Une année 2021 qui s’annonce chargée

Une reprise d’activité plutôt rassurante. Car depuis trois ans, le marché boursier enregistre un ralentissement du nombre de nouvelles entrées. En France, 29 introductions ont été enregistrées en 2018, 21 ont été réalisées l’année dernière, contre 14 en 2020, tous segments confondus : Euronext, Euronext Growth (PME ETI), Euronext Access (start-up et PME). Une tendance lourde qui s’explique par la montée en puissance des fonds de private equity. « Les processus de dual, voire de triple track, à savoir la mise en compétition de la Bourse, de la cession à un industriel et des fonds de capital-investissement sont devenus monnaie courante. 70 % des nouvelles IPO (initial public offering) sont issues de portefeuilles de fonds. In fine, cela est plutôt positif car les sociétés arrivent en Bourse plus matures et bénéficient de davantage de capitaux en amont, ce qui est apprécié par le marché », rapporte Camille Leca.

En France, des dizaines de projets sont déjà engagés dans les secteurs du digital et des sciences de la vie. « C’est plus que l’année dernière sur la même période. Les banquiers conseils prévoient que l’année 2021 va être assez chargée et commencent déjà à être sélectifs dans les dossiers », renchérit Camille Leca. C’est très positif. Cela témoigne de l’appétit des investisseurs pour les relais de croissance ».

Des valorisations plus raisonnables

Louis Victor d’Herbès est également prudemment optimiste pour l’avenir de la Bourse. Selon lui, les marchés restent des bassins de liquidités. Une fonction essentielle qui permet aux épargnants de revendre leurs titres pour saisir d’autres opportunités.
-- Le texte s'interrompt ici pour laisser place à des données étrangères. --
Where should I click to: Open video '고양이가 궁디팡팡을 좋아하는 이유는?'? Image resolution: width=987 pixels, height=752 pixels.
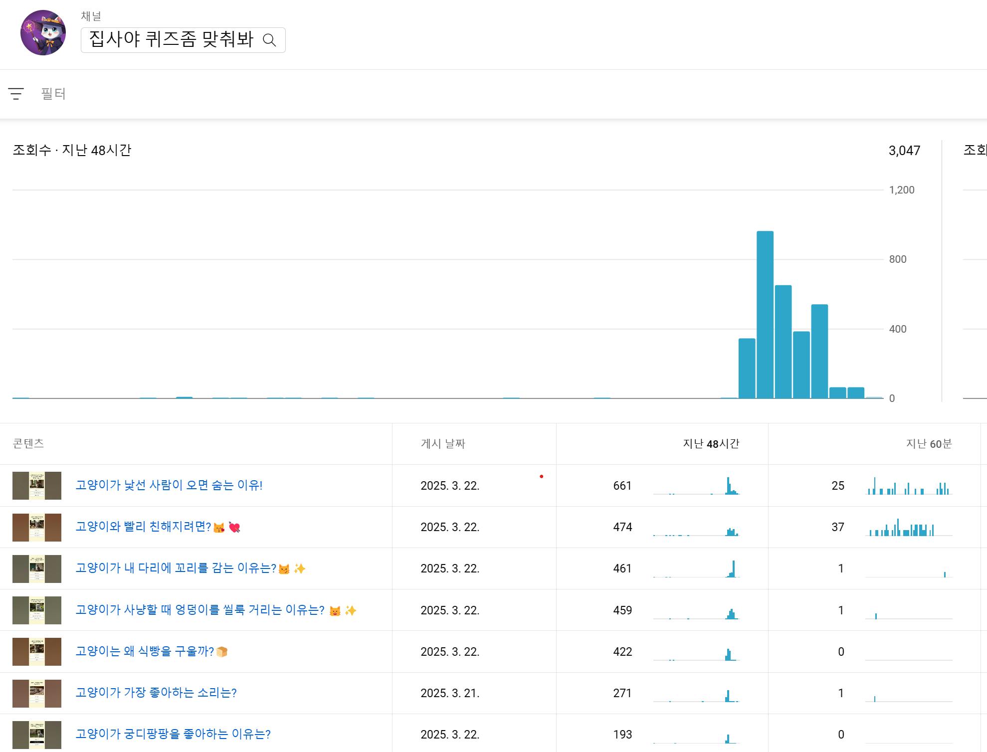173,734
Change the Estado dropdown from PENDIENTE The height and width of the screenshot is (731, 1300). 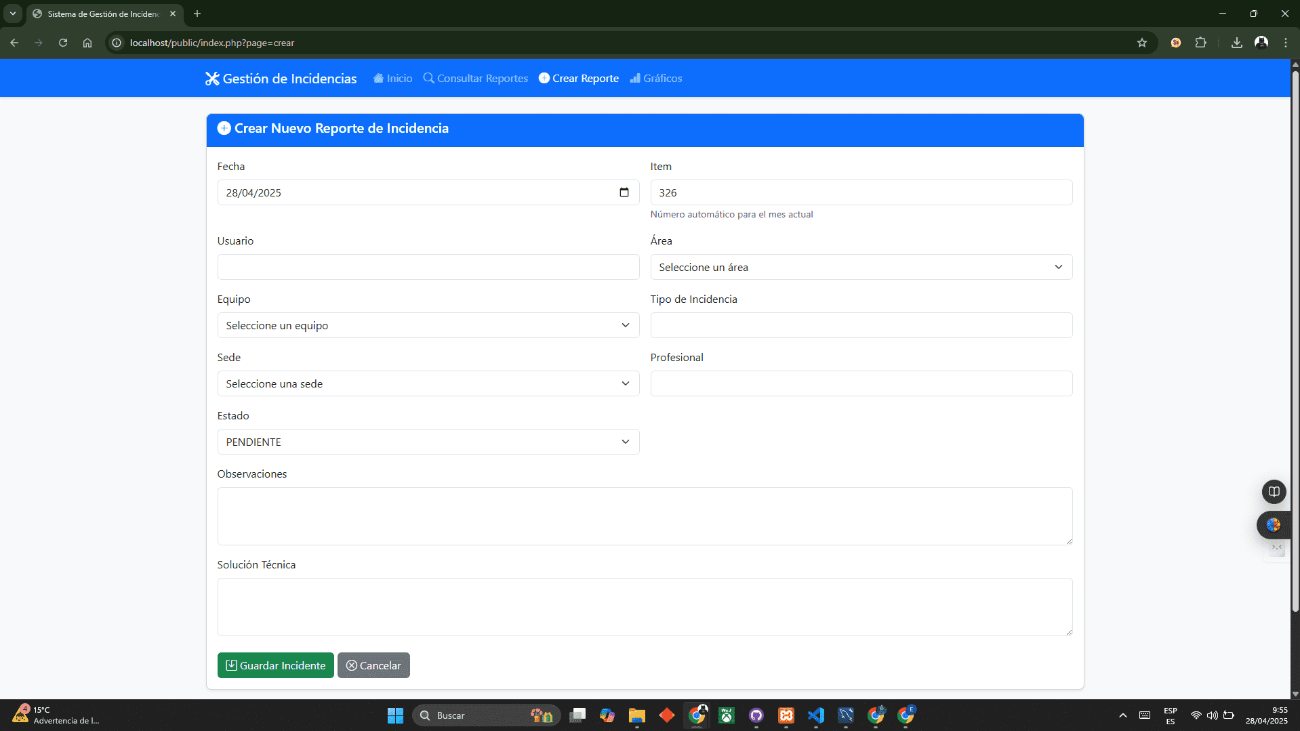[428, 442]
L’expert, qui a travaillé dans les holdings d’investissement et le private equity, a réalisé une analyse détaillée des quelque 1 000 lignes publiées par la place de marché sur l’année 2017. Cette étude permet d’établir que les 185 entreprises cotées sur Euronext Growth (ex-Alternext) ont un taux de rotation du capital (rapport entre le nombre d’actions échangées sur un an et le nombre d’actions composant le capital) de l’ordre de 36 %. Les 197 entreprises du « compartiment C », qui représentent 14 milliards d’euros de capitalisation boursière au total, affichent, elles, un taux de rotation moyen de 52 %, avec 7 milliards d’euros de transactions dans l’année. C’est plus que les entreprises du « compartiment A », qui ont une rotation moyenne de 30 %. Il apparaît donc que le taux rotation du capital des PME cotées en Bourse s’établit, en moyenne, autour de 45 %. « Loin des idées reçues, il y a une réelle tonicité des échanges des actions des PME cotées, analyse-t-il. C’est l’outil par lequel les entreprises vont pouvoir constituer leurs fonds propres, en faisant appel à l’épargne ». Une entreprise cotée en Bourse peut ainsi financer ses projets de développement et nourrir de nouvelles ambitions de croissance. Le groupe immobilier Capelli entré sur le marché en 2004 avec un chiffre d’affaires de 10,3 millions d’euros l’année précédant son introduction en Bourse a bondi à 126,3 millions d’euros en 2017. Dans le même temps, la valeur boursière du groupe qui était de 40 millions d’euros le premier jour de cotation a atteint 120 millions d’euros en 2018.

Si le marché reste ouvert et prometteur en France, les candidats aux IPO doivent être plus raisonnables sur les niveaux de valorisation attendus, préviennent toutefois les experts. « L’entrepreneur ne doit pas regarder que le succès immédiat de son introduction en Bourse, mais prendre davantage de recul et préparer l’after market. Il doit communiquer des objectifs qu’il est capable de délivrer et doit laisser de la place pour que le cours de la Bourse évolue. La valorisation doit être la plus juste possible », explique Camille Leca. Le risque d’une valorisation très élevée à l’occasion d’une introduction en Bourse ? Que les cours fondent de moitié en quelques mois, faisant ainsi fuir les investisseurs.